Gage unsuccessfully tried to prevent the conservative takeover of the women's suffrage movement. Susan B. Anthony, who had helped to found the NWSA, was primarily concerned with gaining the vote, an outlook which Gage found too narrow. Conservative suffragists were drawn into the movement believing that women's vote would achieve temperance (the banning of alcohol) and Christian political goals, but not supporting more general social reform. This conservative wing of the movement was represented by the American Woman Suffrage Association (AWSA). The merger of the two organizations, pushed through by Lucy Stone, Alice Stone Blackwell and Anthony, produced the National American Woman Suffrage Association (NAWSA) in 1890.

Stanton and Gage maintained their radical positions and opposed this merger, because they believed it was a threat to separation of church and state. That year, Gage established the Woman's National Liberal Union (WNLU), of which she was president until her death in 1898, and editor of its official journal, The Liberal Thinker; the other initial officers were Josephine Cables Aldrich, vice-president; Mary Emily Bates Coues, secretary; and William F. Aldrich, treasurer.[28] The WNLU became the platform for radical and liberal ideas of the time.

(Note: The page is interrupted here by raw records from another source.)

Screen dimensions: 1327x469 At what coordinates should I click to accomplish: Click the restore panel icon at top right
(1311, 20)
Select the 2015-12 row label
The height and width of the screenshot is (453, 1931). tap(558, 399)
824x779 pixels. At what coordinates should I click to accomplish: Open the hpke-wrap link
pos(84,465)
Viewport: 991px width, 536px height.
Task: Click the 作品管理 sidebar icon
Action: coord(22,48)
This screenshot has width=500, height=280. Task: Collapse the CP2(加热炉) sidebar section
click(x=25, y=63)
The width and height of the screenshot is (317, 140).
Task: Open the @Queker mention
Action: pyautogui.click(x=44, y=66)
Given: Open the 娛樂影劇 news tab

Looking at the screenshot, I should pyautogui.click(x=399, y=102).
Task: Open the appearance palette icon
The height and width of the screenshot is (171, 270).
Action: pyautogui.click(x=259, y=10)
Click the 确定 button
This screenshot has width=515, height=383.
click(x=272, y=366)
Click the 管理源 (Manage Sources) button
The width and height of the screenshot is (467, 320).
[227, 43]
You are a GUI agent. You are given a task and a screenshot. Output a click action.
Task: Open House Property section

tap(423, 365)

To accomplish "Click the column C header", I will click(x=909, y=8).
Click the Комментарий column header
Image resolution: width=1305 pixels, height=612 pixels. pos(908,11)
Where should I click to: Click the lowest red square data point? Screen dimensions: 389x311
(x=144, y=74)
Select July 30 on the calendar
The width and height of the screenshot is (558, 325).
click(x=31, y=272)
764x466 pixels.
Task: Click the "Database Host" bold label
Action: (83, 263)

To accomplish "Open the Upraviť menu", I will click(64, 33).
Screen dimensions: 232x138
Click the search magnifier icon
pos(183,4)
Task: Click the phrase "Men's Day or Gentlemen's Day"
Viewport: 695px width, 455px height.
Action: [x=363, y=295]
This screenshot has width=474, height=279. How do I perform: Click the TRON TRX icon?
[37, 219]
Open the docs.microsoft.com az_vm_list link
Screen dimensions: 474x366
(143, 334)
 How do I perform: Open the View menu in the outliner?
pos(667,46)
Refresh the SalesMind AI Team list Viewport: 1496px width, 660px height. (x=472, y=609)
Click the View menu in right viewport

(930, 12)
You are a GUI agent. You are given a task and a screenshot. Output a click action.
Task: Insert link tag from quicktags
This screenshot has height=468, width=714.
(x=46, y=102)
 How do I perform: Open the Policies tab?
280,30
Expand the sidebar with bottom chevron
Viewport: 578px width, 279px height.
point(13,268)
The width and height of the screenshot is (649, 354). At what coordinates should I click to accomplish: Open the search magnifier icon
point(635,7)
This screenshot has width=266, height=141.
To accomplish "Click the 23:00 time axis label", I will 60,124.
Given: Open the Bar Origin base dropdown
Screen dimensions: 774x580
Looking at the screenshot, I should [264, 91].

See also: Christian feminism

Along with Stanton, she was a vocal critic of the Christian Church, which put her at odds with conservative suffragists such as Frances Willard and the Woman's Christian Temperance Union. Rather than arguing that women deserved the vote because their feminine morality would then properly influence legislation (as the WCTU did), she argued that they deserved suffrage as a 'natural right'. Despite her opposition to the Church, Gage was in her own way deeply religious, and she joined Stanton's Revising Committee to write The Woman's Bible.

Gage was an avid opponent of the Christian church as controlled by men, having analyzed centuries of Christian practices as degrading and oppressive to women.[29][30][31] She saw the Christian church as central to the process of men subjugating women, a process in which church doctrine and authority were used to portray women as morally inferior and inherently sinful (see Biblical patriarchy). She strongly supported the separation of church and state, believing "that the greatest injury to women arose from theological laws that subjugated woman to man." She wrote in October 1881:

Believing this country to be a political and not a religious organisation ... the editor of the National Citizen will use all her influence of voice and pen against "Sabbath Laws", the uses of the "Bible in School", and pre-eminently against an amendment which shall introduce "God in the Constitution".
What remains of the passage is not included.